Every export — free or paid — includes the required OpenStreetMap attribution baked in, so exports are safe to use commercially (prints, posters, products) without Google's licensing restrictions.
My exports
Paid exports (anything beyond the free 2K PNG) render server-side and show up in My exports, reachable from the account menu (top right). If your tab is still open when a render finishes, it downloads automatically; otherwise, come back to My exports and download it from there. Finished exports stay available for re-download for about a week.
Free vs Map Builder Pro
Styling the map — the full color tree, presets, overlays, and a free 2048px PNG export — is free for everyone, no account required to try it. An account is only needed to save maps or spend credits.
Map Builder Pro is a subscription that unlocks place search, Satellite/Terrain basemaps, removes ads, and includes a monthly allotment of export credits. Credits are Map builder's currency for higher-resolution exports: they're spent on paid PNG exports (priced by resolution) or SVG vector exports (priced by area × detail level). You can also buy one-time credit packs without subscribing, if you just need a few higher-res exports and don't want search/satellite or ongoing ad-removal.

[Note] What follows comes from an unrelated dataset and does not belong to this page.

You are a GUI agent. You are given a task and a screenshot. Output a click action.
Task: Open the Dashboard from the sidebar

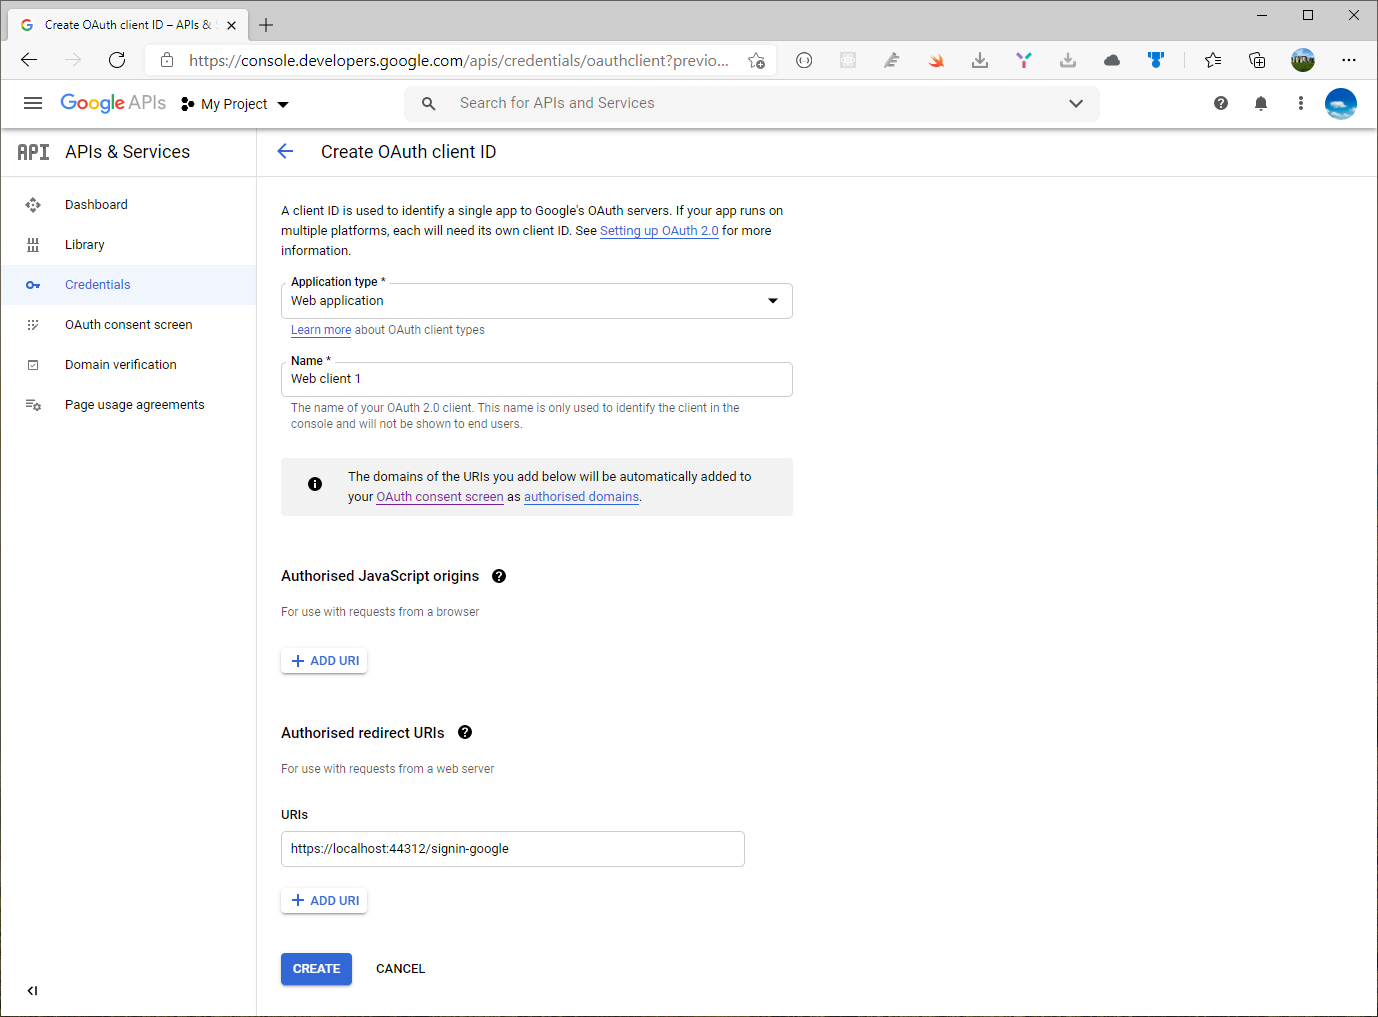click(x=96, y=204)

See Plans & credits for current pricing.
Managing billing
From the account menu (top right) or the Plans & credits page, Pro subscribers get a Manage billing link that opens Stripe's customer portal — from there you can update your card, view invoices, or cancel the subscription (it stays active through the end of the current billing period). Payments are processed by Stripe; card details never touch Map builder's own servers.